* WORK ITEM
Send each entry back exactly as given, pictures excluded.
**** DATA TO EXAMINE ****
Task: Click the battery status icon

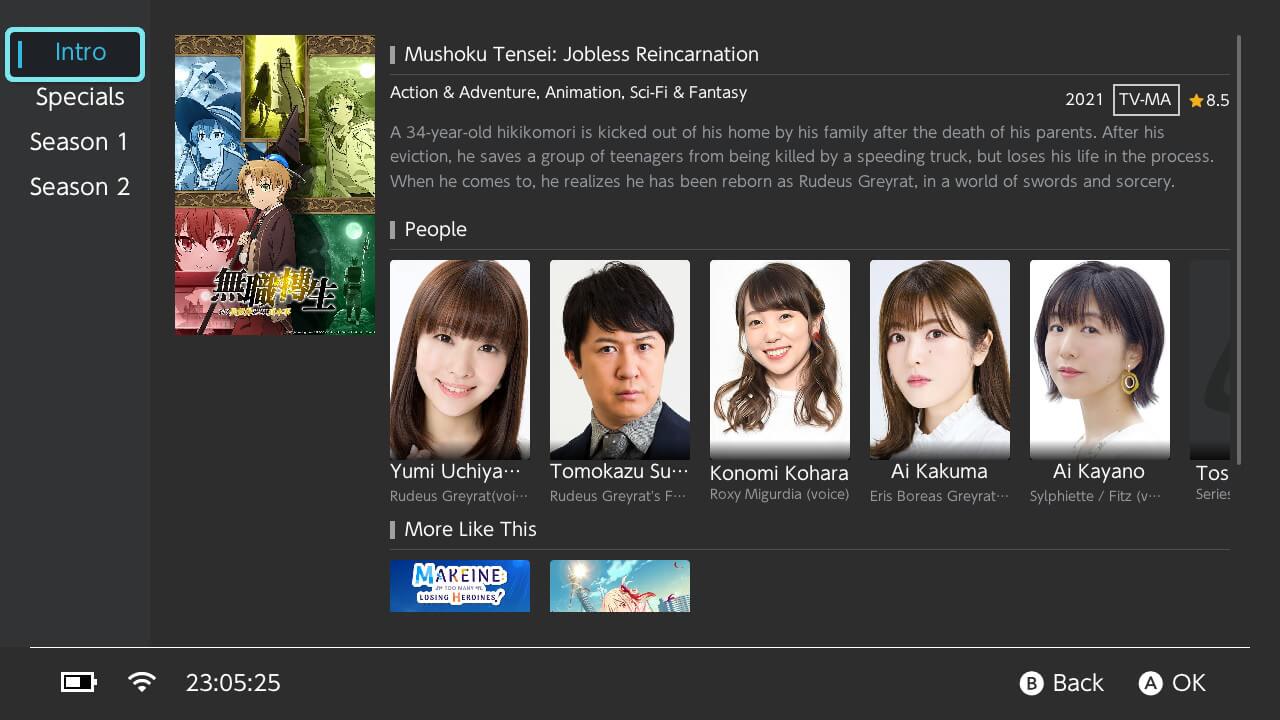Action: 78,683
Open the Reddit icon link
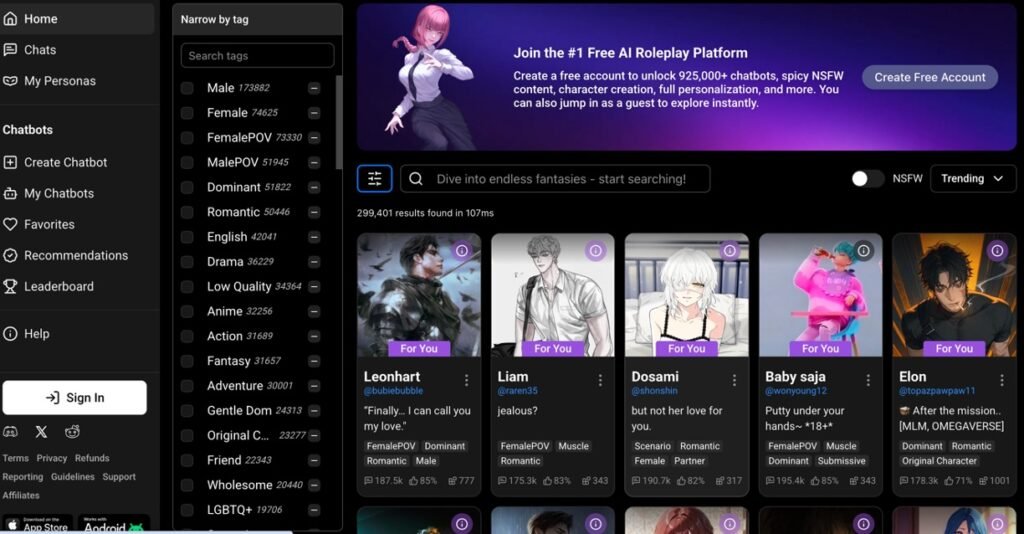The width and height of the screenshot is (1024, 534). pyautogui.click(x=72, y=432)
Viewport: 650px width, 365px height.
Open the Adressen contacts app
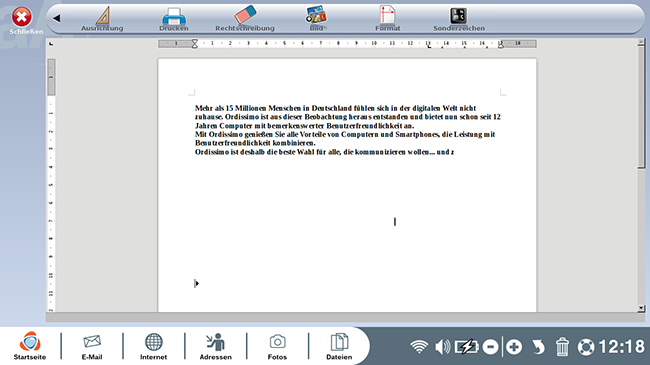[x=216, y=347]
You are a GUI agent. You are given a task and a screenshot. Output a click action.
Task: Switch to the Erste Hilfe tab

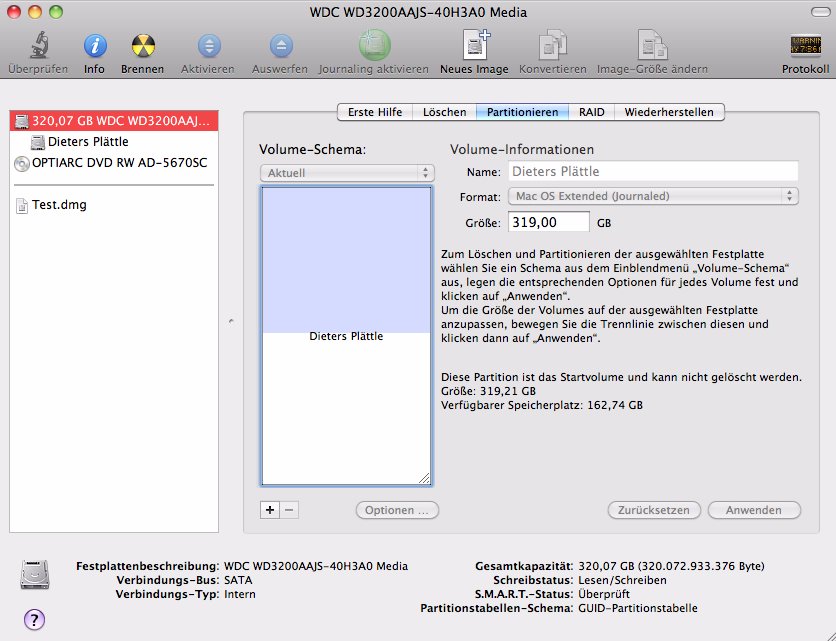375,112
****
* ANSWER AREA
Task: Click the battery status icon

Action: 78,683
Open the Reddit icon link
The width and height of the screenshot is (1024, 534). pyautogui.click(x=72, y=432)
Viewport: 650px width, 365px height.
Open the Adressen contacts app
[x=216, y=347]
You are a GUI agent. You are given a task and a screenshot. Output a click action.
Task: Switch to the Erste Hilfe tab

375,112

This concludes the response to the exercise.